In this project, a LDAModel class was created from scratch. It can be used to project data points C-1 reduced dimensions where C is the number of classes as long as C <= 3. It can also classify new points regardless of C and number of features. However higher values will affect accuracy.
The model uses Fisher's Linear Analysis to reduce the number of dimensions in the input data then classifies the data using a generative guassian model.
import numpy as np
from LDAModel import LDAModel
import matplotlib.pylab as plt
%matplotlib inline
This dataset was provided during one of the courses labs. We will import the training data points as train_data and their labels as train_lbls.

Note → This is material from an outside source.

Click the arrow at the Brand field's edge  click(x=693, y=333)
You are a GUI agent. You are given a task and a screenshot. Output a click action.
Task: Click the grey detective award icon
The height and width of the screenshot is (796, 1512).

We will then instantiate our class and make a classifier object called classifier, passing our training data and labels to the __init__
method. This will train our classifier object.
Data=np.loadtxt('Data1.txt')
train_data = Data[:,0:2]
train_lbls = Data[:,2]
classifier = LDAModel(train_data,train_lbls)
Now we will import the test data points as test_data and their labels as test_lbls.
We will use a method in the class called classify to get the model to classify our test data. We will name the labels that our model outputs simply t.
The points are clearly separated, we can see that Fisher's solution aims to maximize the distance between the classes means while minimizing the within class variance.
test_data = np.matrix(np.loadtxt('Test1.txt'))
test_lbls = classifier.classify(test_data)
We will use the Iris dataset (a three-class) for this test, We will import four features from the dataset :
- Sepal Length in cm
- Sepal Width in cm
- Petal Length in cm
- Petal Width in cm
We will import our points points as X and their labels as t.
import pandas as pd
from sklearn.preprocessing import LabelEncoder
#Download the data into a pandas Dataframe
df = pd.io.parsers.read_csv(
filepath_or_buffer='https://archive.ics.uci.edu/ml/machine-learning-databases/iris/iris.data',
header=None,
sep=',',
)
#Picking out the desired features, and cleaning the data
feature_dict = {i:label for i,label in zip(
range(4),
('sepal length in cm',
'sepal width in cm',
'petal length in cm',
'petal width in cm', ))}
df.columns = [l for i,l in sorted(feature_dict.items())] + ['class label']
df.dropna(how="all", inplace=True) # to drop the empty line at file-end
X = df[["sepal length in cm", "sepal width in cm", "petal length in cm", "petal width in cm"]]
#Formating the data labels into three classes of (1, 2, 3)
t = df["class label"]
enc = LabelEncoder()
label_encoder = enc.fit(t)
t = label_encoder.transform(t) + 1
label_dict = {1: 'Setosa', 2: 'Versicolor', 3:'Virginica'}
Using Sci-Kit learn's method train_test_split
, we will divide X and t into train_data, train_lbls. and test_data, test_lbls. We will use a 80% - 20% split.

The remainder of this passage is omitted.